The location of the digit which is different from $3$, $1$, or $6$ can be chosen in $8$ ways. For each choice of location, there are $3$ ways to choose which one of the three possibilities the  "odd" digit will be. Thus there are $(8)(3)$ ways to decide on the location and type of the "odd" digit.
For every way of doing the above two tasks, there are $7$ empty slots. There are $\frac{7!}{2!3!2!}$ ways of filling them with two $3$'s, three $1$'s, and two $6$'s. That gives a total of $(8)(3)\left(\frac{7!}{2!3!2!}\right)$ good strings. Divide by $6^8$ for the probability.
We can count the number of ways of filling the $7$ slots more slowly. The location of the $3$'s can be chosen in $\binom{7}{2}$ ways. For each of thse choices, the location of the $1$'s can be chosen in $\binom{5}{3}$ ways, for a total of $\binom{7}{2}\binom{5}{3}$. That gives the expression $(8)(3)\binom{7}{2}\binom{5}{3}$ for the number of good strings.

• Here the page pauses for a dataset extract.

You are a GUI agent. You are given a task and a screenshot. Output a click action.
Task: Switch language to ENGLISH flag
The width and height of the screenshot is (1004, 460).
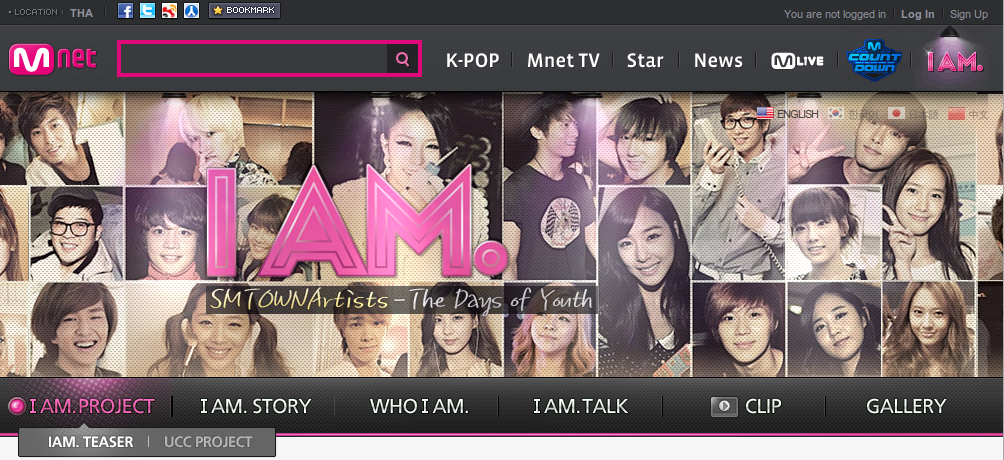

Remark: There are other ways to organize the count. For example, let us make an $8$-letter string, made up of two $3$'s, three $1$'s, two $6$'s, and an $x$, to act as a placeholder for the "odd" number. There are $\frac{8!}{2!3!2!}$ ways to do this. Multiply by $3$, because $x$ can be replaced by any of $3$ values.
A: Let $D_k$ be the event that the die turns up $k$. Let $D_{i_1}, D_{i_2}, \cdots D_{i_k}$ denote the event that the first roll turns up $i_1$,the second $i_2$, etc.
First compute $D_3 D_3 D_1 D_1 D_1 D_6 D_6 D_k$, where $k \in \{ 2, 4, 5\}$. The probability of this specific event for a particular $k$ is $\frac{1}{6^8}$, and the combined probability of the (mutually exclusive) events for $k \in \{ 2, 4, 5\}$ is given by $3 \frac{1}{6^8}$.
Now see how we can rearrange the events. First select the positions for the 3's, there are $\binom{8}{2}$ possibilities. Now select the 1's, there are $\binom{6}{3}$ possibilities, and finally select the 6's, there are $\binom{3}{2}$ possibilities. Note that $\binom{8}{2} \binom{6}{3} \binom{3}{2} = \frac{8!}{2!\, 3!\, 2!}$.
Hence the answer is $3 \frac{1}{6^8} \frac{8!}{2!\, 3!\, 2!} = \frac{35}{11664}$.